## EXERCISE AIM
Copy out the lines from the one containing "Task: Click the 注册结果 timeline dot" through the one containing "Looking at the", both included, exactly as they appear, without the pictures.

## RECORDS FOR THE EXERCISE

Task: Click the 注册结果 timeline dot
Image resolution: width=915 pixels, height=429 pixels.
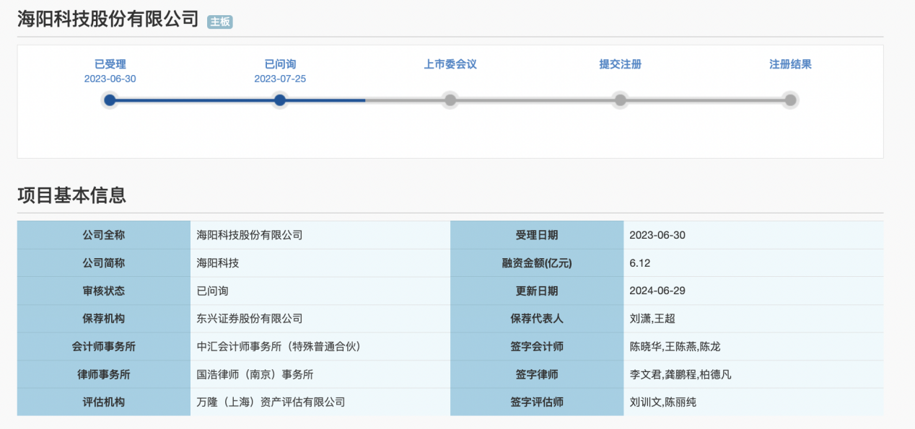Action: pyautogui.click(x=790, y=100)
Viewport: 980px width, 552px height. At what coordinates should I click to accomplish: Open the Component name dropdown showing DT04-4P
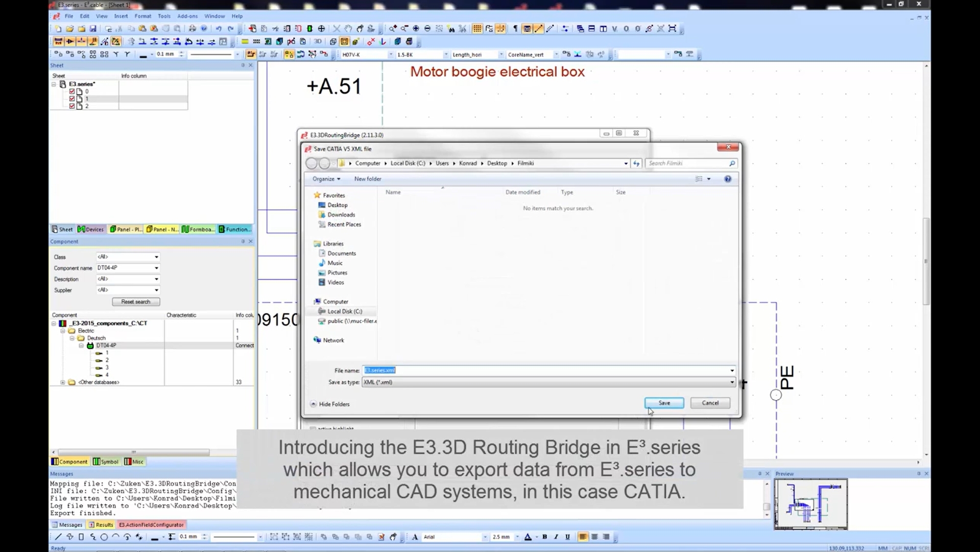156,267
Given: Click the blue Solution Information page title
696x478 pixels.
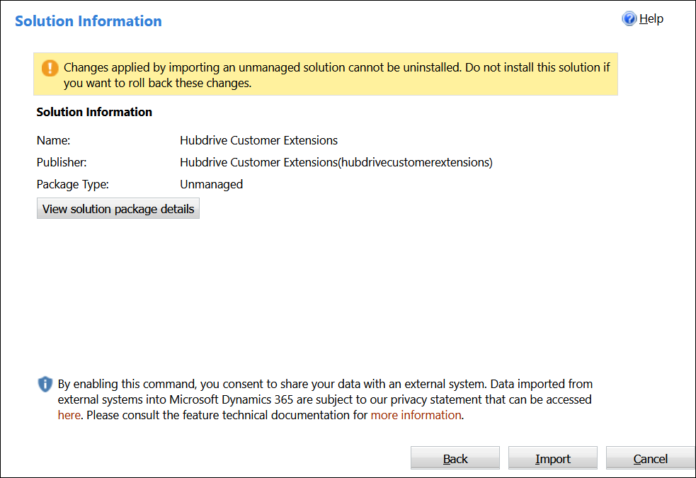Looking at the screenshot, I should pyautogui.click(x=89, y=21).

* * *

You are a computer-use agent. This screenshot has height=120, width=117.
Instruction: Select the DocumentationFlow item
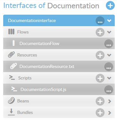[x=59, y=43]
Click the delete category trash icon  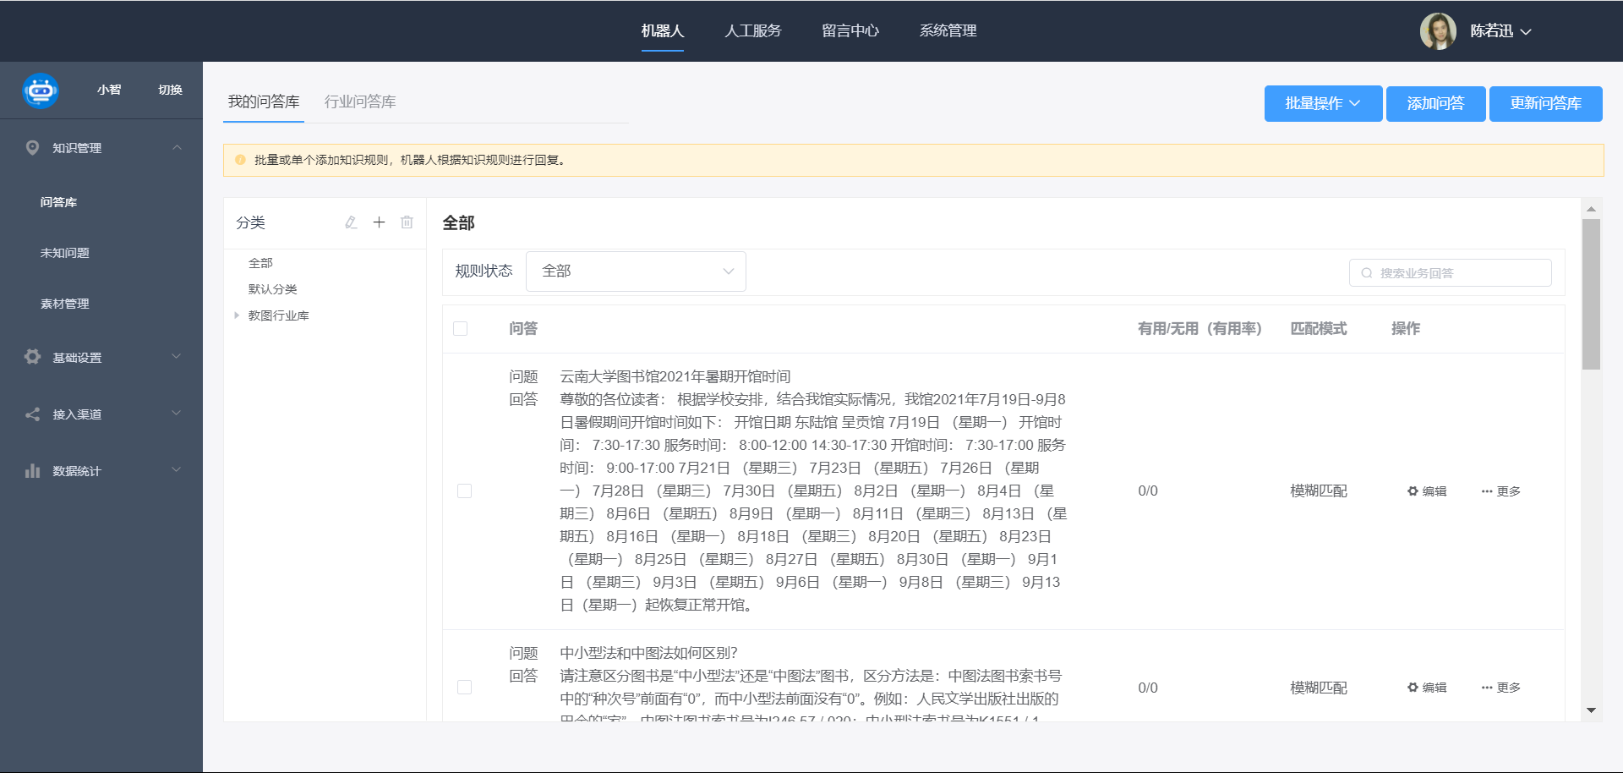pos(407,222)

## THE COMPLETED TASK
Task: Click the 注册结果 timeline dot
Image resolution: width=915 pixels, height=429 pixels.
Action: pyautogui.click(x=790, y=100)
Viewport: 980px width, 552px height. At what coordinates should I click to accomplish: Open the Component name dropdown showing DT04-4P
156,267
Given: Click the blue Solution Information page title
696x478 pixels.
Looking at the screenshot, I should pyautogui.click(x=89, y=21).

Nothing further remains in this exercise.